Water vapor is the most important greenhouse gas in our atmosphere and is responsible for around two thirds of the natural (!) greenhouse effect, without which we would not exist. Water vapor absorbs incoming solar radiation, but also absorbs a large proportion of the thermal radiation (infrared) emitted by the Earth's surface, at least outside the atmospheric window.

The more water vapor there is in the atmosphere, the more thermal radiation can be absorbed, both climatically and globally, as well as on a very small scale when a firn slope cools down at night. If the air is very dry, the nocturnal radiation (heat radiation in the infrared range) can take place unhindered and a beautiful snow cover forms, which turns back into firn during the day. If the air is more humid, the snow surface is less able to radiate and does not cool down as much. The water molecules in the air virtually block the radiation emitted by the snow surface, it does not get away and the surface cools down less.

Dew point difference

To estimate how much the snow surface was able to radiate overnight, the dew point difference is a good measure, which is also often found in weather station data. The dew point is the temperature to which an air parcel would have to be cooled in order to reach saturation. So I have air with a given temperature and a given moisture content below 100%. If I cool the air, the relative humidity rises for the reasons mentioned above. When it reaches 100%, I am at the dew point and the water condenses, for example in the form of dew on the floor, on the window pane or on the tent wall - hence the name. The dew point difference is the difference between the actual temperature and the dew point.

In the station graphic, you can clearly see how the dew point (dew point blue, air temperature red, snow surface temperature gray) drops sharply on March 27 - the air is very dry, so you would have to cool it down a lot to reach saturation or 100% humidity. In the days before, the influence of the low pressure system over the Iberian Peninsula discussed last week was still slightly noticeable. This can be seen in the station graphic by the constant southerly wind direction (slightly foehn-like). This low then finally disappeared from the local weather pattern and the way was cleared for drier, somewhat cooler air from the north (see also rotating wind direction). Today, Wednesday, a very weak disturbance will touch the northern Alps. This only manifests itself in the form of a few clouds and slightly more humid air, which causes the lower dew point difference in the station graph. While the entire Alpine region was almost completely cloud-free yesterday, the effects of the mini disturbance can be seen today in both the visible and IR satellite images.

|---|

Answer these from the text on water vapor:
(a) What share of the natural greenhouse effect is water vapor responsible for?
(b) How is the dew point difference defined?
(c) On what date does the station graphic show the dew point dropping sharply?
The rows that follow have no connection to the text on water vapor.

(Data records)
|---|

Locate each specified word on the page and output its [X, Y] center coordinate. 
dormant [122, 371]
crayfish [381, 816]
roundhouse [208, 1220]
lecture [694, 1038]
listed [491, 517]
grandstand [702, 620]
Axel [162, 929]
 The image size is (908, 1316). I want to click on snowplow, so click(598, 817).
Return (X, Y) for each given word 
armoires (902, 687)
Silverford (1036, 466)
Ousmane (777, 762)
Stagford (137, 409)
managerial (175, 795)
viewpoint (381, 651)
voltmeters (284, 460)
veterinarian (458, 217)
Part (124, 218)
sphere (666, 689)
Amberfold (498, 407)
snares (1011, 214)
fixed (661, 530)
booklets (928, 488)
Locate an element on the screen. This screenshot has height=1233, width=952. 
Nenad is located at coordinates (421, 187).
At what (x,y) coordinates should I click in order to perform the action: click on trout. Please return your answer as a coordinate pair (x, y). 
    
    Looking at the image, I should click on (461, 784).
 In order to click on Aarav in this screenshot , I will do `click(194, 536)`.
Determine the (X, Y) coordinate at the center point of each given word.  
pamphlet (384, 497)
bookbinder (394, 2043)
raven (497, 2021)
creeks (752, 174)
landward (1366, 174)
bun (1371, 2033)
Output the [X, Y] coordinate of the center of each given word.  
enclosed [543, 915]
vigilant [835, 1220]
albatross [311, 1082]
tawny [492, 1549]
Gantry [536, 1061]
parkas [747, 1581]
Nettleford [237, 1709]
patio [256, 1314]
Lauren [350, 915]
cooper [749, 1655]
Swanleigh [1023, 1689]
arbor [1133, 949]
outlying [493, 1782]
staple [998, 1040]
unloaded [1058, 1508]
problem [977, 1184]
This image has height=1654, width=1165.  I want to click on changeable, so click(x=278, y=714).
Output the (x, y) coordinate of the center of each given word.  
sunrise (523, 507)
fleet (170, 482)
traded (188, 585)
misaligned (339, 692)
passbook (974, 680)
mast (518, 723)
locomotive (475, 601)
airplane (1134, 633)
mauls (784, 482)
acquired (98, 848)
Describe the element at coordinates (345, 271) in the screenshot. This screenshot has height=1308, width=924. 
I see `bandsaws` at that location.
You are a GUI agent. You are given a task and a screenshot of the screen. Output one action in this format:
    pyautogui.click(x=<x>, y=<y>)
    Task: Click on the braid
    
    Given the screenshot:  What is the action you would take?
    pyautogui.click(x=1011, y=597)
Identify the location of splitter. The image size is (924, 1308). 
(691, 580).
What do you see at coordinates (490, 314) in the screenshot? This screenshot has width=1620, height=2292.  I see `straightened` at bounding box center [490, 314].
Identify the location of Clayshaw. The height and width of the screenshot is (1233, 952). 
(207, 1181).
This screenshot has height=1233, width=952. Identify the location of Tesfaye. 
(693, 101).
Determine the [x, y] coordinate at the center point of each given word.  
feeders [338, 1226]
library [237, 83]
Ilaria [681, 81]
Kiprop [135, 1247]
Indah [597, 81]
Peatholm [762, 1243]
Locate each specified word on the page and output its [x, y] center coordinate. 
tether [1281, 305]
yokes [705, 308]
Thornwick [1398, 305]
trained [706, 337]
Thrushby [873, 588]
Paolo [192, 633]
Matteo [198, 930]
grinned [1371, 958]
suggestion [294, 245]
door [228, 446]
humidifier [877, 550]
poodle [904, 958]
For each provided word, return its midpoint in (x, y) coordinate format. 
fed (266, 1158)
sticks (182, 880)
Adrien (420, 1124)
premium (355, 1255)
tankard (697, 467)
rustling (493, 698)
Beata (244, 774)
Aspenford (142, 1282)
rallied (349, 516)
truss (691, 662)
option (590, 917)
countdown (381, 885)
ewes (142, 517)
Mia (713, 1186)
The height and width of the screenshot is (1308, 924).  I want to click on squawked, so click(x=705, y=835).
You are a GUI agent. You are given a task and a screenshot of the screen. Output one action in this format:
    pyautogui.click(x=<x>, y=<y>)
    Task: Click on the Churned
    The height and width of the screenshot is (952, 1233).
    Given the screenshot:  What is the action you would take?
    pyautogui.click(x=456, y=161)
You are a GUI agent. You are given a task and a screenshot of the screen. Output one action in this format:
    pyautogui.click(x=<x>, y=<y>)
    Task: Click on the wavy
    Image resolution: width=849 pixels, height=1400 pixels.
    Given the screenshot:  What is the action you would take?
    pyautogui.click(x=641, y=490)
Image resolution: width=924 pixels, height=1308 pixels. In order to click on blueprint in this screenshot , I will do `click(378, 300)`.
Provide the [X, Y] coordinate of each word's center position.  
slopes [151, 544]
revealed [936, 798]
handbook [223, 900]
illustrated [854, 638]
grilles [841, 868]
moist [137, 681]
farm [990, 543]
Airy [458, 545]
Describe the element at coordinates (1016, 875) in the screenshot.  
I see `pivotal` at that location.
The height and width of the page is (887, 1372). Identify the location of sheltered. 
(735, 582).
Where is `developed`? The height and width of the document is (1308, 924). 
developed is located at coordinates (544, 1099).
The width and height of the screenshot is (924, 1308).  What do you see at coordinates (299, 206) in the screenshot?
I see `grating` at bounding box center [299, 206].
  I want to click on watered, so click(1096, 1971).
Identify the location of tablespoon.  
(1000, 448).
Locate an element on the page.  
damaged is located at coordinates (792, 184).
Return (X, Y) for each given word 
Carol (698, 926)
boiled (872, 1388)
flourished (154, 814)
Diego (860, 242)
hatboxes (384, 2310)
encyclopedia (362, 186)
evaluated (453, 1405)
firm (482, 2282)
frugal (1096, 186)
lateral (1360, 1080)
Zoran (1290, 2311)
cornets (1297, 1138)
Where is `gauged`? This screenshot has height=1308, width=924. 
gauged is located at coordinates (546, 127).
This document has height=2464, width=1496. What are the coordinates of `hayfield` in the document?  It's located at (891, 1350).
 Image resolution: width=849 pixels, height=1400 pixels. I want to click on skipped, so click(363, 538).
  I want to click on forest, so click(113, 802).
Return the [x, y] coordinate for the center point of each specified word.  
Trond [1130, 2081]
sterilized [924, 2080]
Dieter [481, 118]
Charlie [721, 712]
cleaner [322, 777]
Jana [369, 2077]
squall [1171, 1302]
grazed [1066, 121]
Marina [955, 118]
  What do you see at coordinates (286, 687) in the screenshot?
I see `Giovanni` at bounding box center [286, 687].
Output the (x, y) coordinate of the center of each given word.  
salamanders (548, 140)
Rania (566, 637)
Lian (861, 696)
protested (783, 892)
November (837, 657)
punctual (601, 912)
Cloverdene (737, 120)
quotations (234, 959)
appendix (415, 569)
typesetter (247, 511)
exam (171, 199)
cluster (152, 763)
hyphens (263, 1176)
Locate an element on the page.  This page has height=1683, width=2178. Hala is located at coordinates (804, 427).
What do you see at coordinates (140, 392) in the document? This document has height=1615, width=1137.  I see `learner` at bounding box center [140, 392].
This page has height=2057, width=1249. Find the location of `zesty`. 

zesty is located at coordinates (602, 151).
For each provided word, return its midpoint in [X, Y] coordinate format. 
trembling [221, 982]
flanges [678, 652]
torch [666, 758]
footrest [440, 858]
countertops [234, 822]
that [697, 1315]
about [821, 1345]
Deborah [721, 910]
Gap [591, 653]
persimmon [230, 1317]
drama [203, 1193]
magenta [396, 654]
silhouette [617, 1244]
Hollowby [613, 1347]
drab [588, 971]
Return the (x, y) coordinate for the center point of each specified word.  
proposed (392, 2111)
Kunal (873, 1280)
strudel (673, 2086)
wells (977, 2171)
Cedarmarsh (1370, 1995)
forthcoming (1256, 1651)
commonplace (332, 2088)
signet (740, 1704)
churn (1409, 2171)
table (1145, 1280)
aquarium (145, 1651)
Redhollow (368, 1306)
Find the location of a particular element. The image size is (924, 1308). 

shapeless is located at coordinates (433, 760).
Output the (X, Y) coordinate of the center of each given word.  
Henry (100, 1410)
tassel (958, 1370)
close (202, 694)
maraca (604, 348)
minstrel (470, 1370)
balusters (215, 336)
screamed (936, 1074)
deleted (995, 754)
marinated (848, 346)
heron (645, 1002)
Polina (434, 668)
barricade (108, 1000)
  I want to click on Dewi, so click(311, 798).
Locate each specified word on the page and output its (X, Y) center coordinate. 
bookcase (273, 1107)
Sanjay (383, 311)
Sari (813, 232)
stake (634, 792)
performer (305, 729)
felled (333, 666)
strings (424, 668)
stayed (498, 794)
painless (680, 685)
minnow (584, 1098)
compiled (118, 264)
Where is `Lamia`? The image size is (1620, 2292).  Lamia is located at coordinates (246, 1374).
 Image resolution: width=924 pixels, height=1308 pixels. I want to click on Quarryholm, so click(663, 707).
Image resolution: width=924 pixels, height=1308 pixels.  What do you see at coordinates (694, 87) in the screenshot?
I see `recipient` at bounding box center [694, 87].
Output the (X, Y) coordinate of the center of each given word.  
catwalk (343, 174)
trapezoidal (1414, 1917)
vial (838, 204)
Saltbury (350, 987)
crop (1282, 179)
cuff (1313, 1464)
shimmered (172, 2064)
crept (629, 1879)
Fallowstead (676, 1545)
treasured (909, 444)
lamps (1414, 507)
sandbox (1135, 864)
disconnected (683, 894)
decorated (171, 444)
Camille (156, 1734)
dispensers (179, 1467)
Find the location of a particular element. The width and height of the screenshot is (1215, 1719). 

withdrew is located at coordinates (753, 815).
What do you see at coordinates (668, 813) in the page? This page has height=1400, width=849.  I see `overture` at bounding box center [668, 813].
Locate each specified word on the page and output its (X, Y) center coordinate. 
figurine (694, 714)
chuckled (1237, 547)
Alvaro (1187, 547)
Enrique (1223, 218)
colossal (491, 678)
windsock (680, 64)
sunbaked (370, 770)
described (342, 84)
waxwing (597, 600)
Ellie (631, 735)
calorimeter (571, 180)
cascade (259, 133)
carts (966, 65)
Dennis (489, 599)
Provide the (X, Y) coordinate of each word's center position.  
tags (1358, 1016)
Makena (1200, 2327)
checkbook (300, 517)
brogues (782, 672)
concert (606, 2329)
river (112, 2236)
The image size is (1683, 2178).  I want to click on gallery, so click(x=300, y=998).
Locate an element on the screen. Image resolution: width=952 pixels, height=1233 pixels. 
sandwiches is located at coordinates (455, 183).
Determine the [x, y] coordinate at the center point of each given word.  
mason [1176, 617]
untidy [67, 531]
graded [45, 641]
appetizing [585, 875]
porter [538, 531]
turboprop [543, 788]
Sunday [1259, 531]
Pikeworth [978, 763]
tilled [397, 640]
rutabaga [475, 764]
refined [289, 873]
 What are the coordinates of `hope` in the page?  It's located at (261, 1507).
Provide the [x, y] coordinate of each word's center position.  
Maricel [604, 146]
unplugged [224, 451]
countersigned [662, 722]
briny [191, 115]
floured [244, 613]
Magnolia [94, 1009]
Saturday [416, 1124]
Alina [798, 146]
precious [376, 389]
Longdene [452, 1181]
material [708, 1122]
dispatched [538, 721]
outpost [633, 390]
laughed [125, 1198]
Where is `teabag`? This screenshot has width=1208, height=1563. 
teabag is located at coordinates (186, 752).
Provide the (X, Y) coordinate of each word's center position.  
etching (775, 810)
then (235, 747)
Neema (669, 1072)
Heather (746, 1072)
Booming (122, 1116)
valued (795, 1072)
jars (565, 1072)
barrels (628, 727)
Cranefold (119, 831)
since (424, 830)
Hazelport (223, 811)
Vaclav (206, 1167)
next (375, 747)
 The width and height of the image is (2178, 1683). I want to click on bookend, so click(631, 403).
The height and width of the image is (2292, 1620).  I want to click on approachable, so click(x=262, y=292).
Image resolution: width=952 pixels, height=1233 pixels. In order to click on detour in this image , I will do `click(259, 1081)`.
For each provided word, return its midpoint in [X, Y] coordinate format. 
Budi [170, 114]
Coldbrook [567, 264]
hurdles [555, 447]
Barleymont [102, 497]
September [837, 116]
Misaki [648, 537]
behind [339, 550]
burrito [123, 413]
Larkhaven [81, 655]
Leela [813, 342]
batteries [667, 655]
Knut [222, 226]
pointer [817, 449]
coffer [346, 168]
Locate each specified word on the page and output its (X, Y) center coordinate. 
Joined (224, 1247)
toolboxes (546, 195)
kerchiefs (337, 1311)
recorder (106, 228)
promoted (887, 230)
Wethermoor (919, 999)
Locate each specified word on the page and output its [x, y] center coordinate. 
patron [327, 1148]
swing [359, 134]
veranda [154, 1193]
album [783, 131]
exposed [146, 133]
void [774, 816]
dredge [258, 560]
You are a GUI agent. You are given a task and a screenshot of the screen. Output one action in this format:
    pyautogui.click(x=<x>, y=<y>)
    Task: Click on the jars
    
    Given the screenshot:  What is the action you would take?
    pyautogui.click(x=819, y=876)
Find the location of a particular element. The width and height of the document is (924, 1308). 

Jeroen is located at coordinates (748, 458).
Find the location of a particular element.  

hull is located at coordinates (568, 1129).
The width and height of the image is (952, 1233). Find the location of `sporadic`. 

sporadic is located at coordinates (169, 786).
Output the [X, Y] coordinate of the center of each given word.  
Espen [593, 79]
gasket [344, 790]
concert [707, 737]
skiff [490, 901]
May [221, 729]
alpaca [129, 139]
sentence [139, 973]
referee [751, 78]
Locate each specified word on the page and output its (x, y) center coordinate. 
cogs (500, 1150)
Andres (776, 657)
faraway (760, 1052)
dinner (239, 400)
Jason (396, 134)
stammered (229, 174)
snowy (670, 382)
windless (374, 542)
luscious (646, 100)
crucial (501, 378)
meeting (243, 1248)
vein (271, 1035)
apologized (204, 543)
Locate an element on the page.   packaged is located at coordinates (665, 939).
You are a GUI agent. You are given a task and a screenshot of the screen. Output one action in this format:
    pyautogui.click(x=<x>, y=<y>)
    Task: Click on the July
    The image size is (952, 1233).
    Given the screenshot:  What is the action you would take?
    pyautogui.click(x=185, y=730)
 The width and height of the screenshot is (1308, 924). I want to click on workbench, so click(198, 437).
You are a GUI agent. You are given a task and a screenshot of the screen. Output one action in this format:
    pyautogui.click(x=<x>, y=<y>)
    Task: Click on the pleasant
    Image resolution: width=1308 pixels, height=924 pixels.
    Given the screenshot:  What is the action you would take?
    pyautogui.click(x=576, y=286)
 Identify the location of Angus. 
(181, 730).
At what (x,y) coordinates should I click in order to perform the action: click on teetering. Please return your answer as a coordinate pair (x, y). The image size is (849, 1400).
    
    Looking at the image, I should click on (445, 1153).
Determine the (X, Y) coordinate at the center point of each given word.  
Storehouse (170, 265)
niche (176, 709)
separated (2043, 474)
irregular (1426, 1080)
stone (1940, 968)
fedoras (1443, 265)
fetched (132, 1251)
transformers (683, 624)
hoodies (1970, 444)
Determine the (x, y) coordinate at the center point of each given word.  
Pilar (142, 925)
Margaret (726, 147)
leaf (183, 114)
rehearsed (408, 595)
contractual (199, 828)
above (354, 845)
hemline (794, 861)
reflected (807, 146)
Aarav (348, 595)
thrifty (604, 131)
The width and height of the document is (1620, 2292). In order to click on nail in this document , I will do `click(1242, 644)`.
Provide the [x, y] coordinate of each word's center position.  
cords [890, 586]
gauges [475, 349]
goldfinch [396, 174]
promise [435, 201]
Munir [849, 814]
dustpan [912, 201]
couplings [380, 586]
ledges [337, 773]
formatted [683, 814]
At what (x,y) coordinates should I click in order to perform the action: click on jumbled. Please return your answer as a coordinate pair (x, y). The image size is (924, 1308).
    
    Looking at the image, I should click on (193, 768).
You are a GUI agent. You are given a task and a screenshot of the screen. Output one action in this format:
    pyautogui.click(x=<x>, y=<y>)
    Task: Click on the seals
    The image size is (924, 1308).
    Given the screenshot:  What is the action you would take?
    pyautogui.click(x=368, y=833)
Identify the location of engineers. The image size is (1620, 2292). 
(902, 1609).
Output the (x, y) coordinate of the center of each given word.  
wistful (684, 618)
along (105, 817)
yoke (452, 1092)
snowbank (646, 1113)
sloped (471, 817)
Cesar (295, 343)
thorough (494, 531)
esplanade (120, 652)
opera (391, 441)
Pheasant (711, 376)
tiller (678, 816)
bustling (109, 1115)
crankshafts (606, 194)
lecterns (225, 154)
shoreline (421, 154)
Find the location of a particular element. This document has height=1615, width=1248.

|---|

§ **Answer to this exercise**
(a) Around two thirds.
(b) It is the difference between the actual temperature and the dew point.
(c) March 27.